▸ **TEXTE DU DOCUMENT**
:::

Prenons le cas d’un demandeur d’asile payé au SMIC : sur les 3 000 F de cotisations salariales et patronales versées chaque mois, 2 000 F ne donneront jamais droit à des prestations sociales, et si cette personne est déboutée, 600 F de plus resteront dans les caisses sans contrepartie pour le salarié.
Quand on sait qu’il y a à l’heure actuelle près de 100 000 demandeurs d’asile déboutés et que la plupart d’entre eux sont en France depuis plusieurs années en y occupant un emploi salarié, on a une petite idée de l’économie réalisée par la France « qui ne peut pas accueillir toute la misère du monde »...
À leur arrivée dans leur pays, les demandeurs d’asile pourront éventuellement bénéficier de l’assistance de l’OMI, ce soutien devant se limiter à une aide à la réinstallation locale. En aucun cas, il n’est envisagé que l’OMI fasse preuve de vigilance dans l’accueil qui sera réservé par les autorités locales aux personnes qui, il ne faut tout de même pas l’oublier, ont fait une demande d’asile en France.
Aucune disposition de la circulaire ne prend en considération la situation spécifique de ces personnes : on présume qu’il ne leur arrivera rien dans leur pays d’origine ou que les pouvoirs publics sauront faire le tri entre ceux qui, effectivement, ont peu de chance d’être inquiétés, et ceux qui, malgré le refus de l’OFPRA et de la Commission de recours des réfugiés, sont susceptibles de subir les contrecoups de la demande d’asile qu’ils ont faite.
L’unique condition à remplir tient à des contingences pécuniaires. En effet, le rapatriement volontaire avec aide n’est pas ouvert aux personnes qui « manifestement sont en mesure de regagner leur pays d’origine par leurs propres moyens ». L’OMI a toute liberté pour apprécier les ressources des postulants. Dans les statistiques établies à l’occasion des permanences ouvertes aux demandeurs d’asile, il ressort que plus de 90% des personnes travaillent. Certes, toutes ne peuvent faire valoir un contrat de travail à durée indéterminée, mais même lorsqu’il s’agit de missions intérimaires, la durée et la régularité des contrats frôlent au bout du compte le SMIC. L’OMI estimera-t-il alors que toutes ces personnes peuvent payer leur billet de retour ?

:::

▸ **EXTRAIT DU LISTING**
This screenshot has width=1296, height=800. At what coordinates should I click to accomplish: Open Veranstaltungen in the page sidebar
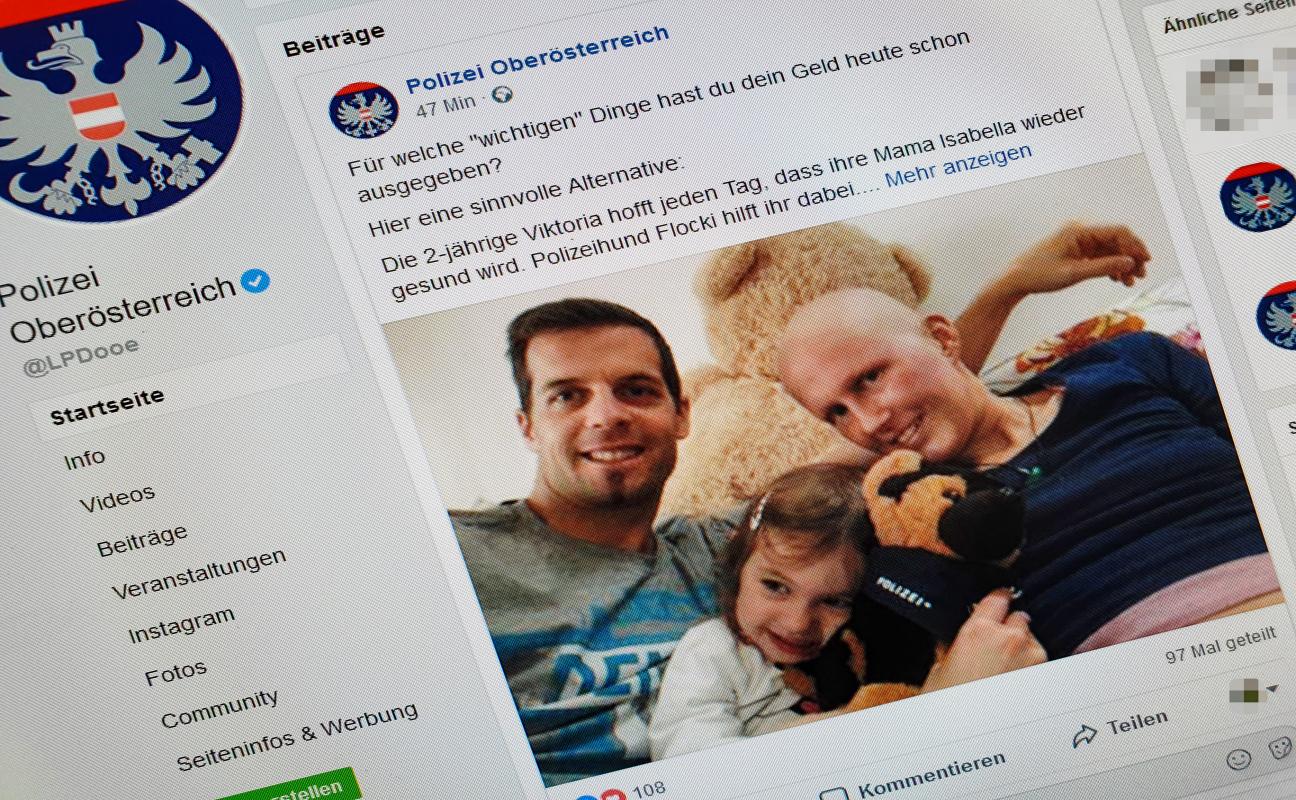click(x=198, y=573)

:::

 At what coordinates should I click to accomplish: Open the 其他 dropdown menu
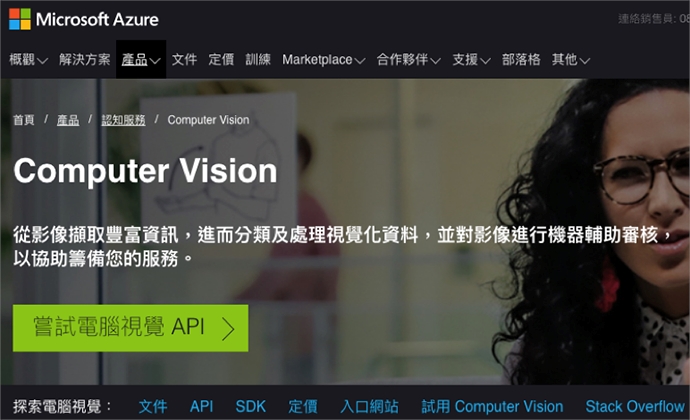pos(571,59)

:::

▸ **CONSIGNE**
D'après le texte sur les demandeurs d'asile, un demandeur d'asile payé au SMIC verse chaque mois 3 000 F de cotisations. Combien de francs sur cette somme ne lui donneront jamais droit à des prestations sociales ?

▸ **RÉPONSE**
2 000 F.